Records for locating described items

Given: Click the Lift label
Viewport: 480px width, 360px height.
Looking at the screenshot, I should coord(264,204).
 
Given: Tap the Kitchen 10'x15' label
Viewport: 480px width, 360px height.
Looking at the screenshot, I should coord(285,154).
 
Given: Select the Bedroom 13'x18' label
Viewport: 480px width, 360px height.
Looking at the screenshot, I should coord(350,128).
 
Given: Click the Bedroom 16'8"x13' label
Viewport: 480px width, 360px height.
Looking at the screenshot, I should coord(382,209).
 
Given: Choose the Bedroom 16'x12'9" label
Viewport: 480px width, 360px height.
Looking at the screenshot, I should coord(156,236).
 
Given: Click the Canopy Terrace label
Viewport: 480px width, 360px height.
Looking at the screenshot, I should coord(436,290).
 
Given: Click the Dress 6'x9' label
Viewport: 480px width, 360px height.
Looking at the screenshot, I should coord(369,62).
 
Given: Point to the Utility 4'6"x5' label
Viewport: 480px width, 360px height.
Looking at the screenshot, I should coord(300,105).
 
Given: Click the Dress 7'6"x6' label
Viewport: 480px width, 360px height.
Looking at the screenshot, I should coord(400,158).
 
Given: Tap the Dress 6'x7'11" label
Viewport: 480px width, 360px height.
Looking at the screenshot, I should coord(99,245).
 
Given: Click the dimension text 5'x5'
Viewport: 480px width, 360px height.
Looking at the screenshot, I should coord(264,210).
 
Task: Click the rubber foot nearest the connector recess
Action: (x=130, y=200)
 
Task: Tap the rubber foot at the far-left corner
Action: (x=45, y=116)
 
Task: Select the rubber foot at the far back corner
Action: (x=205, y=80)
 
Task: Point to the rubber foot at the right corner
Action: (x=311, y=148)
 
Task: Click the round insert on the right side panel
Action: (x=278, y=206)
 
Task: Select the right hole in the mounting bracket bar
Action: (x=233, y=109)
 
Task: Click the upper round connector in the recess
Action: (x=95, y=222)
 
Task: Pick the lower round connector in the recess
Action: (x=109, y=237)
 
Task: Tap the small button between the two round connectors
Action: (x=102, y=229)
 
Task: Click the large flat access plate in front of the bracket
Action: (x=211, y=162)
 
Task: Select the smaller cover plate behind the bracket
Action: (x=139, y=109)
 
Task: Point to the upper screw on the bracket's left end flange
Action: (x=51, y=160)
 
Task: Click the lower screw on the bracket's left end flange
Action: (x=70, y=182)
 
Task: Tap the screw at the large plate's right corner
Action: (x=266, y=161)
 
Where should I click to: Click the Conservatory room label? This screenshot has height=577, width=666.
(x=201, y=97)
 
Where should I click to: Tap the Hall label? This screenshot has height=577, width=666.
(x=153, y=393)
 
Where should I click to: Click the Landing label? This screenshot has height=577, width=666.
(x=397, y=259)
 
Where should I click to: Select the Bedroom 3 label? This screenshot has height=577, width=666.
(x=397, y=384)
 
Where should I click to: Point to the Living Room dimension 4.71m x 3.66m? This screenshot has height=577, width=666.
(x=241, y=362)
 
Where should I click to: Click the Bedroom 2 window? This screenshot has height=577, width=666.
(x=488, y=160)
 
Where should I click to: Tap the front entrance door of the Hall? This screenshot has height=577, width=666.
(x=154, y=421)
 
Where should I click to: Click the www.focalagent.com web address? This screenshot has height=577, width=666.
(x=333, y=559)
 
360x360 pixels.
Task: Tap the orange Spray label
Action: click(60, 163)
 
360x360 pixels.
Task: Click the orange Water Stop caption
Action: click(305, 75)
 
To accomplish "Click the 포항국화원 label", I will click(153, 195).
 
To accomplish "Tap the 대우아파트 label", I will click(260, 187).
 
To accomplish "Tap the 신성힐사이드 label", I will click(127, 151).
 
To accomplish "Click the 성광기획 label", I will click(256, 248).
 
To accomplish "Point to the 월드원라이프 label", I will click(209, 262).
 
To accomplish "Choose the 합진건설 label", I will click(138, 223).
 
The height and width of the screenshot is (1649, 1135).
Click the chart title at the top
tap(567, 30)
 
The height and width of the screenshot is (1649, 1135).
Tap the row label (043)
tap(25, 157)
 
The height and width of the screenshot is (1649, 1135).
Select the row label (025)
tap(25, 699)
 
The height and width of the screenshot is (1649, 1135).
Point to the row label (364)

WHAT IS ASKED: Return, without any alteration, the lines from the one containing "Task: Tap the small" through the one containing "(x=397, y=259)", including both of those lines.

OUTPUT:
Task: Tap the small button between the two round connectors
Action: (x=102, y=229)
 
Task: Click the large flat access plate in front of the bracket
Action: (x=211, y=162)
 
Task: Select the smaller cover plate behind the bracket
Action: (x=139, y=109)
 
Task: Point to the upper screw on the bracket's left end flange
Action: (x=51, y=160)
 
Task: Click the lower screw on the bracket's left end flange
Action: (x=70, y=182)
 
Task: Tap the screw at the large plate's right corner
Action: (x=266, y=161)
 
Where should I click to: Click the Conservatory room label? This screenshot has height=577, width=666.
(x=201, y=97)
 
Where should I click to: Tap the Hall label? This screenshot has height=577, width=666.
(x=153, y=393)
 
Where should I click to: Click the Landing label? This screenshot has height=577, width=666.
(x=397, y=259)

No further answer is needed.